# Instructions for the task:
Among the records that follow, find the line with "[Marine] (163, 175)" and the line with "[Wide Multi Stripe] (151, 272)". Set down those lines and all lines between them exactly, without adding anything.

Extracted entries below:

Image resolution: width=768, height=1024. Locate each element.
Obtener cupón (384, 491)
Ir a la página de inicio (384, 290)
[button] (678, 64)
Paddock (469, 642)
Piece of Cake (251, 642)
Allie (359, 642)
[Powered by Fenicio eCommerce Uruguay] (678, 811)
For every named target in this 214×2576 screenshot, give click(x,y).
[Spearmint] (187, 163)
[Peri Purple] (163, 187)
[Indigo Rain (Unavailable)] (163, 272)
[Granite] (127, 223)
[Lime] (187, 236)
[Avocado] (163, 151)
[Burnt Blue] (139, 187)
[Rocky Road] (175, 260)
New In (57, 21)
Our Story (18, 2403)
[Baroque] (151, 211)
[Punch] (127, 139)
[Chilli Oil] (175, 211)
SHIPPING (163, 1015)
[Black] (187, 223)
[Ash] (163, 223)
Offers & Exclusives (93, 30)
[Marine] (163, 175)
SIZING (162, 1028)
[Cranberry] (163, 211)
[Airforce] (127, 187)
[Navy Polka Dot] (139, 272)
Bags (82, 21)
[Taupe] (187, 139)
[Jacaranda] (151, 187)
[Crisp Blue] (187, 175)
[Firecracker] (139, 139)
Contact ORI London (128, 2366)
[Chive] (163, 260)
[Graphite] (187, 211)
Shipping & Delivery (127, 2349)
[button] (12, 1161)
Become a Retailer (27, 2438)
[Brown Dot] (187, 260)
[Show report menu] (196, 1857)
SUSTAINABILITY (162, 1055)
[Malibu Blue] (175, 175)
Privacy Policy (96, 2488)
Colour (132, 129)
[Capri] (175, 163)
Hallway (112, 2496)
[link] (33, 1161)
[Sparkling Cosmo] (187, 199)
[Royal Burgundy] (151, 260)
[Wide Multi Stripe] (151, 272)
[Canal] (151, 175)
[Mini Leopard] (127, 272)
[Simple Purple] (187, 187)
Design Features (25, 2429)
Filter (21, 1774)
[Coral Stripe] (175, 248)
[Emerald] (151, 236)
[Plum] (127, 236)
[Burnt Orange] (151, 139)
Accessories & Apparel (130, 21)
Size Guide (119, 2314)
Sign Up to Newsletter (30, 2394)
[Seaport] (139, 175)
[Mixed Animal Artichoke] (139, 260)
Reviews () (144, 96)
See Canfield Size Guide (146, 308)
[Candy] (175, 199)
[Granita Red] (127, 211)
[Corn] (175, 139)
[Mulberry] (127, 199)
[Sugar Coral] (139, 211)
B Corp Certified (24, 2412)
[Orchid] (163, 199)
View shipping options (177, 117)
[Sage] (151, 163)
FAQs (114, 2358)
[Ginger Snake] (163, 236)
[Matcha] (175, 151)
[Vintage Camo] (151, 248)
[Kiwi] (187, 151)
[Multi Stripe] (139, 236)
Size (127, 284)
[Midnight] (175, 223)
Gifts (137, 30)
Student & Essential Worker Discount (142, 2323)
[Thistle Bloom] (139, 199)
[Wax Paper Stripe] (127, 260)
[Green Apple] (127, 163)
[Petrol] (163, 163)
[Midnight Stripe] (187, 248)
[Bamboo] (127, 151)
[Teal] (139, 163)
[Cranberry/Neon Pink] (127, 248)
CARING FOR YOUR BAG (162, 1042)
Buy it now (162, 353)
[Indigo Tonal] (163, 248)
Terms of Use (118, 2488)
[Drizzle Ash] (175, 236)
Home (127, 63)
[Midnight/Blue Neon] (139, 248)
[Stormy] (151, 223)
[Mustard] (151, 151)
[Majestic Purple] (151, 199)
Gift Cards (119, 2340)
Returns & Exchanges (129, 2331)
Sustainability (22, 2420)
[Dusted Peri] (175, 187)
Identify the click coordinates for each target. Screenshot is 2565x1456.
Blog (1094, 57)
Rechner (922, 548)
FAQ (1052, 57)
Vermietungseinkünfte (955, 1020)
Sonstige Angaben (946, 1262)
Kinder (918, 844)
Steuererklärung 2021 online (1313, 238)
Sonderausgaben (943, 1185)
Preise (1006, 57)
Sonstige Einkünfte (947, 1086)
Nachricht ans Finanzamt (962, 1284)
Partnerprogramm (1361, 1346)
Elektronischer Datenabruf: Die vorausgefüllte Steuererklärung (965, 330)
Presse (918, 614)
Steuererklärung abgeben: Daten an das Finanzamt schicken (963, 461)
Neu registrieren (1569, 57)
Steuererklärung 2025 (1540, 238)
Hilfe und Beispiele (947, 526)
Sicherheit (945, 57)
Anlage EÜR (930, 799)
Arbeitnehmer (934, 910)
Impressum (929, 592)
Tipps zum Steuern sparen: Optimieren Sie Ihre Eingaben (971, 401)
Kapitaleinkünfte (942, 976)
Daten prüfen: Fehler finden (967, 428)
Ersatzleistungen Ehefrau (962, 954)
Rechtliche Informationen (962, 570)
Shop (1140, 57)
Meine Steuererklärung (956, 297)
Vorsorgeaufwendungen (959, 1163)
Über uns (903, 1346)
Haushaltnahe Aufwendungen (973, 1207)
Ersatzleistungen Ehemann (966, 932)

End of Extracted entries.

# Reply:
[Marine] (163, 175)
SIZING (162, 1028)
[Cranberry] (163, 211)
[Airforce] (127, 187)
[Navy Polka Dot] (139, 272)
Bags (82, 21)
[Taupe] (187, 139)
[Jacaranda] (151, 187)
[Crisp Blue] (187, 175)
[Firecracker] (139, 139)
Contact ORI London (128, 2366)
[Chive] (163, 260)
[Graphite] (187, 211)
Shipping & Delivery (127, 2349)
[button] (12, 1161)
Become a Retailer (27, 2438)
[Brown Dot] (187, 260)
[Show report menu] (196, 1857)
SUSTAINABILITY (162, 1055)
[Malibu Blue] (175, 175)
Privacy Policy (96, 2488)
Colour (132, 129)
[Capri] (175, 163)
Hallway (112, 2496)
[link] (33, 1161)
[Sparkling Cosmo] (187, 199)
[Royal Burgundy] (151, 260)
[Wide Multi Stripe] (151, 272)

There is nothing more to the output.